日本の教育は、これまで、そのような実利的な要求に反対してきた。ところが、戦後の高度成長時代、企業側が、大学は実務を教えなくて良い、人材は企業が育てると考えるようになり、日本独特の制度、Jモードが成立した。
しかし、低成長の持続とともに、J モードを維持することが困難になってきた。だが、企業が現実に必要とする能力は不定形であり、大学で公式として教えられるようなことは少ない。
企業の多くは、今でも、新卒者には即戦力よりも潜在力を求めている。大学は、少しの公式と大きな探究心を与えるものとして、社会で生き残ることができるだろう。
ということですが、本文の記述もディテールが面白く、是非リンク先の原文をお読みいただきたいところです。
あえてわたくしの感想を述べれば、前半までの戦前から現代に至る「Jモードの発展と崩壊」の記述はほぼ客観的で適切だと思いますが、後半以降の「じゃあ、大学は何をすれば?」というところがやや曖昧というか論理混濁気味のような気がします。
とりわけ、本ブログでも何回か揶揄気味に書いてきた経済学の職業的レリバンスについての次の記述は、ちょっと違うような気がします。
>ここで、私の一番良く知っているエコノミストという特殊な職業と大学教育について考えてみたい。特殊な職業とは、その数が少ないということだ。日本のエコノミストは、全部で1000 人もいないだろう。ということは、1人が40 年この職業に就くとすると、毎年25人養成すれば良いと言うことになる。これは大衆化した大学で職業として教育する意味がないということだ。

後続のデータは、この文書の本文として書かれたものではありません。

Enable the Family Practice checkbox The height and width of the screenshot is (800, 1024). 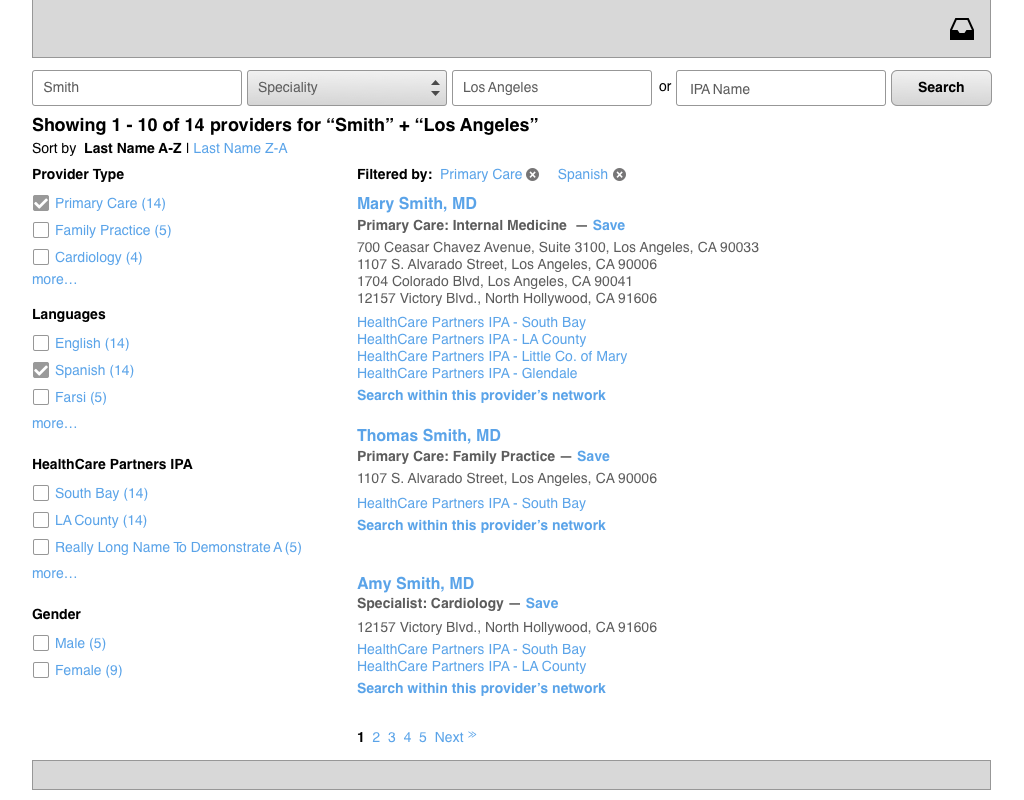[x=41, y=230]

しかも、経済学は、どう分析するかの公式は教えられるが、何を分析するかは教えられない。ところが、何を分析するかがエコノミストの評価を決めると私は思う(経済学者なら新しい公式を作り出すことだ)。要するに、公式のある仕事は数が少ない。
とんどの仕事は定型的ではなく、それゆえ職業教育が困難なのだ。これはエコノミストに限らず、あらゆる専門職に共通の問題なのではないだろうか。
毎年25人養成すればよいのはエコノミストだからで、他の専門職(法律関係でも会計関係でも)はそんなスケールではないと思いますが。また、「公式」とか「定型的」という言葉の認識が、いささかどうかという感じもします。
« スウェーデンにおける異職種間同一価値労働同一賃金について | トップページ | 水町先生のめざすのは白亜の大殿堂ではなく、焼け野原 »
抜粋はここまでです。